Dependent children will be able to stay on their parents policies to the age of 26.

There will be added funding for research into problems such as hospital infections, re-admissions, and intensive care.

The bill prohibits federal funding of abortion except in cases of rape, incest or when the woman's life is in danger.  It will provide about $25 Million over 5 years in state grants to extend the abstinence-only sex education program.

The bill has no liability reforms which would help reduce the high cost of medical care related to defensive medicine.

It imposes arbitary treatment standards to reduce the cost of care without improving the quality of care.  Some of the cost reduction will be on the backs of hospitals and physicians with penalities assessed for certain "preventible" medical conditions that we have no control over.

There will be an increase in government intrusion into the patient-doctor relationship.  There will be an independent payment advisory board which could result in mis-guided decisions on care and payment cuts which will undermine access to care.

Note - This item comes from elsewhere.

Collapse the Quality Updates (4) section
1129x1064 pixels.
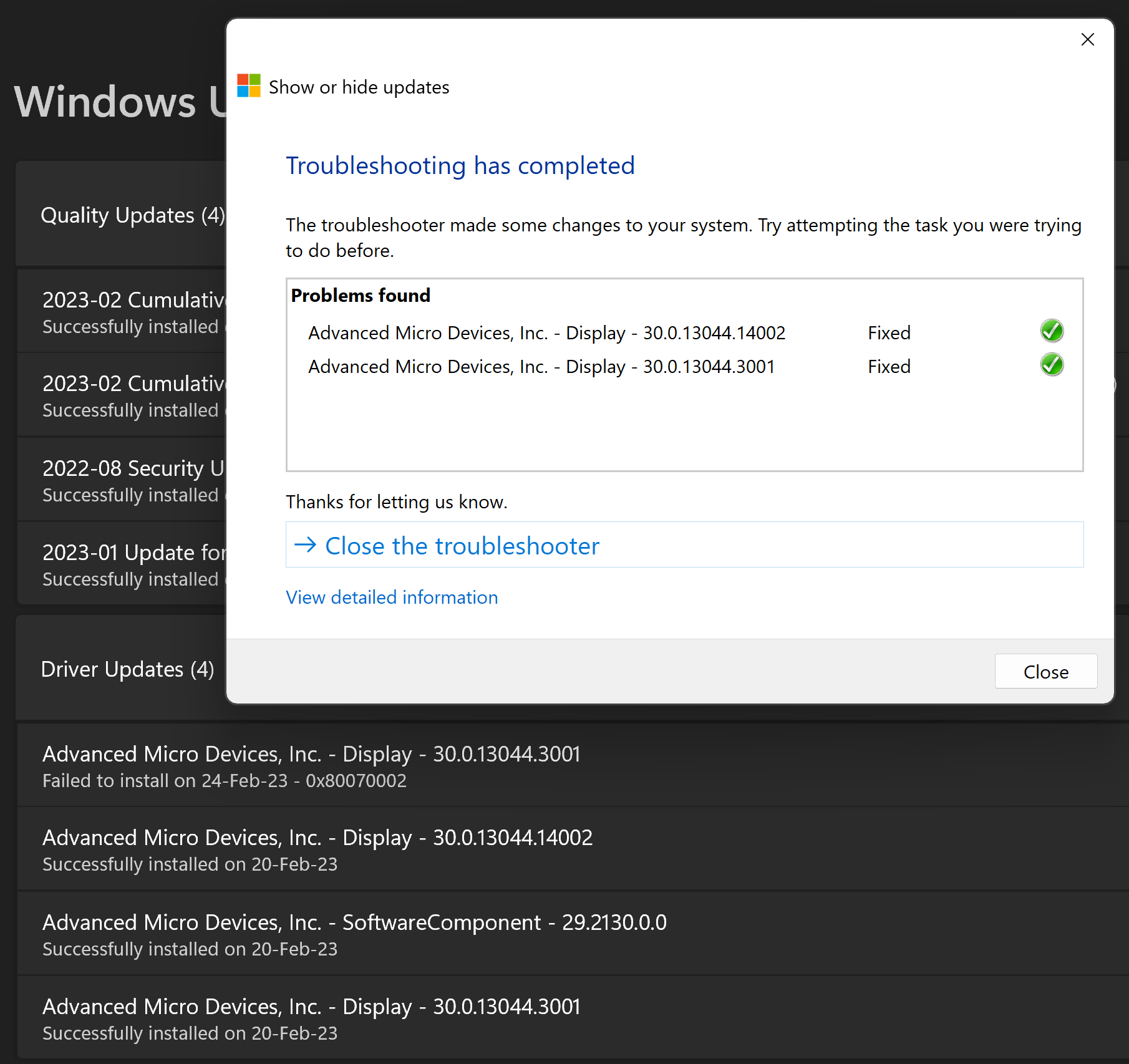pos(121,215)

One aspect calls for 16,500 IRS employees for enforcement purposes. These IRS agents can confiscate tax refunds, place liens on property and seek jail time if health related penalties and taxes are not paid. The law includes about 19 new taxes.  A few examples of the new taxes. This bill imposes a 3.8 % annual tax on investment income on individuals making $200,000 or more and on families making $250,000 or more.  This new tax is not indexed to inflation, which means more people each year will fall under this tax burden. Starting in 2018, a 40% annual tax will be placed on health care plans valued at $10,200 for individuals and $27,500 for families.  These health savings accounts were ennacted several years ago to encouraged saving, but with this new tax burden, many individuals will have to buy new policies or face this outrageous 40% tax.  Even some medicare receiptants will be hit by a new tax.  Medicare patients in the higher income bracket ($200,000 per year for an individual; $250,000 per year for a couple) will pay an additional 0.9% Medicare Tax.
There will be a new 3.8 % tax on home sales and other real estate transactions.  If you sell your $200,000 house, you will pay $7600.00 in new taxes.  There will be a new 2.9% tax on medical aid devices and a 10% tax on services at tanning salons.

The bill will reduce federal funding for care of the indigent and uninsured  patients at public hospitals by 14.1 Billion dollars or 40% by 2019.  This will negatively impact the training of medical doctors.

There will be a continued limit to access  care because nothing was addressed in the bill to fix the flawed Medicare Payment Formula.

Despite the "good, the bad and the ugly" of this new bill, as always, my goal is to provide the best medical and surgical care to my patients while abiding by state and federal laws.